Print, word for word, the section of the excerpt below on nonblocking MPI communication that runs from "Is it really" up to and including "your particular system.".

Passage provided ▸
======
Using nonblocking communication allows us to avoid a deadlock without damaging performance by introducing a memory copy (like in the buffered-mode version) or introducing a dependency (like in the re-ordering version).

Is it really that simple?

Well, no – there are many more points to consider.

We could make the send operation nonblocking instead of the receive operation (as shown in Listing 5). Choosing between these alternatives is a much more advanced topic because it needs a deep understanding of how your particular MPI library has been implemented and what hardware support is available on your particular system.

MPI_Isend(&sendBuffer,.., rightProc,.., &sendRequest); MPI_Recv(&recvBuffer, ..., leftProc, ...); MPI_Wait(&sendRequest);

Listing 5: alternative fourth attempt at ring communication – correct, and avoids a new dependency.

None of the versions of our simple example in this blog post permit any overlap of communication with computation. For that we need to make all of the communication functions nonblocking. In a more complex code, where each process communicates with lots of others, nonblocking communication is an easy way to write a correct code, but we again need a deeper understanding of MPI to achieve the best possible performance. We have also not looked at the MPI_Sendrecv function or at any of the collective communication functions that could be used to achieve the same communication pattern.

Perhaps I will cover these advanced topics in future blog posts?
======
Supplied material ▸
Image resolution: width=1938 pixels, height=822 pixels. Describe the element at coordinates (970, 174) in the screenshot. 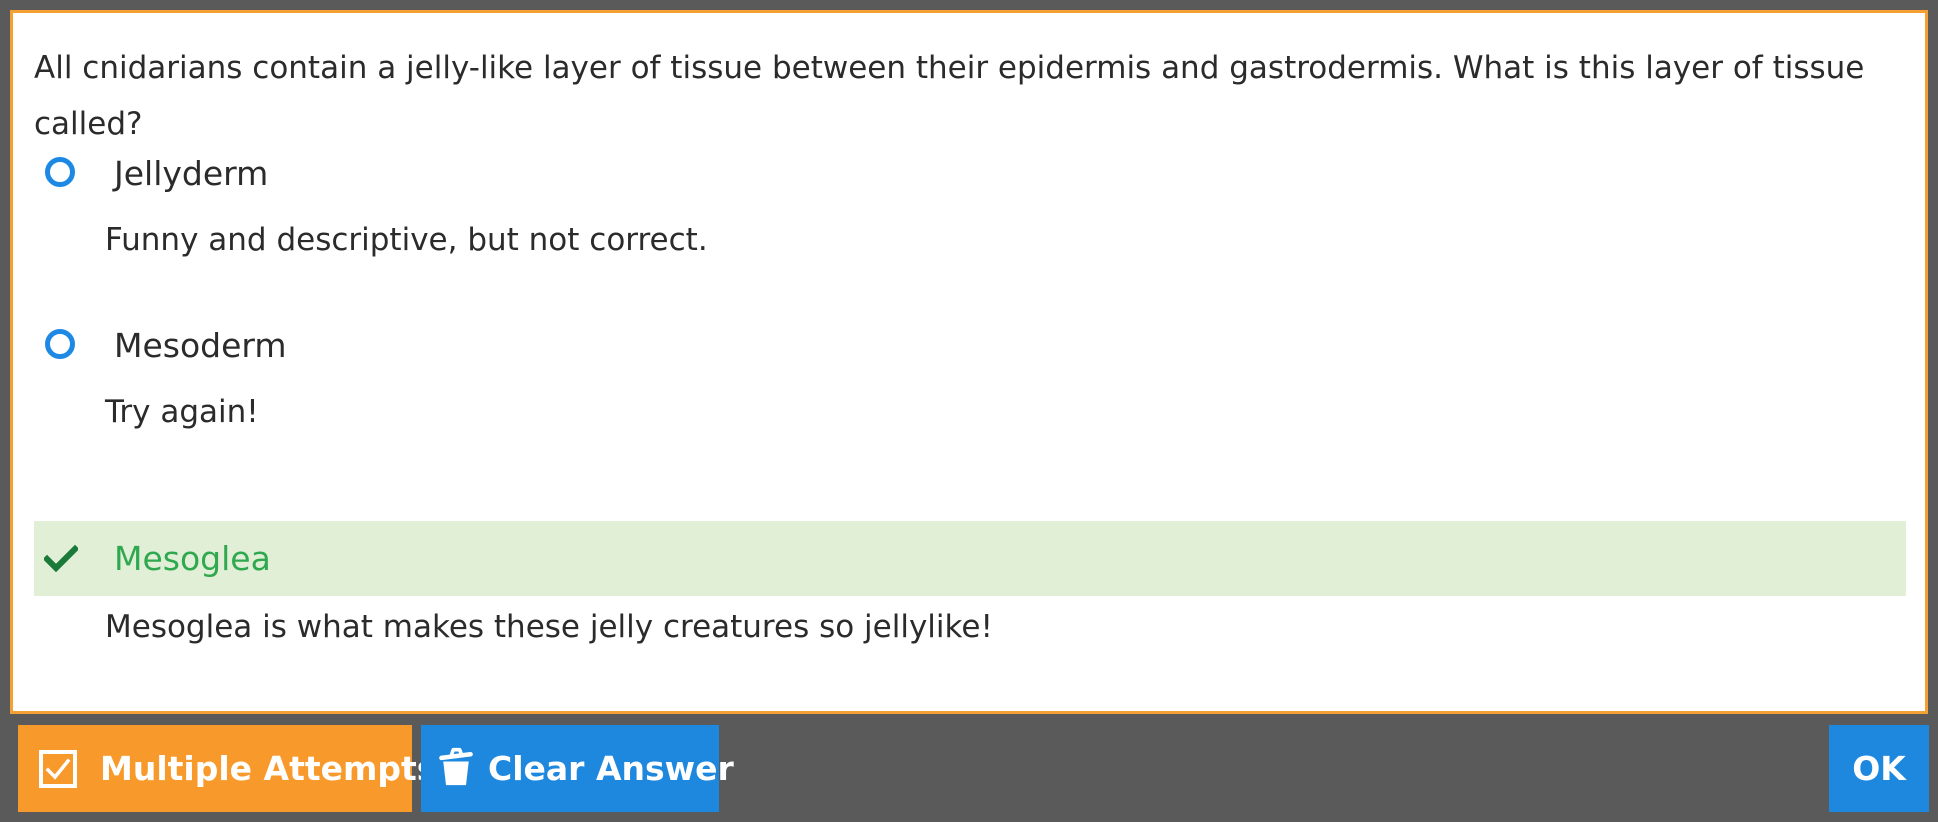

I see `option-jellyderm: Jellyderm` at that location.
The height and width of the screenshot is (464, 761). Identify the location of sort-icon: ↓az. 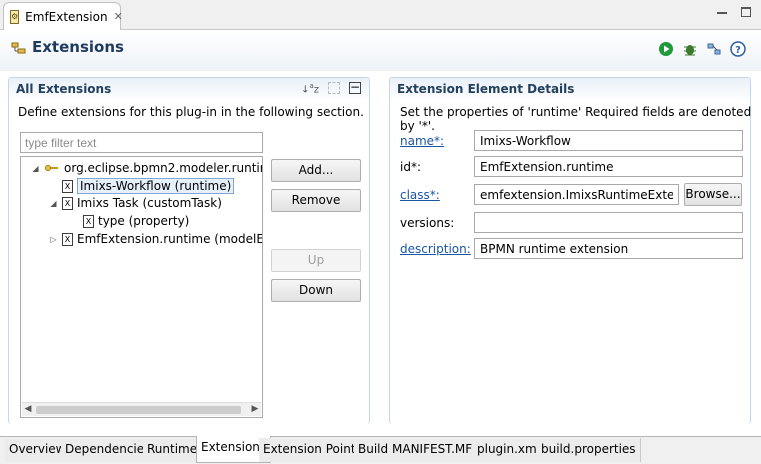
======
Response to this exercise ▸
Is it really that simple?

Well, no – there are many more points to consider.

We could make the send operation nonblocking instead of the receive operation (as shown in Listing 5). Choosing between these alternatives is a much more advanced topic because it needs a deep understanding of how your particular MPI library has been implemented and what hardware support is available on your particular system.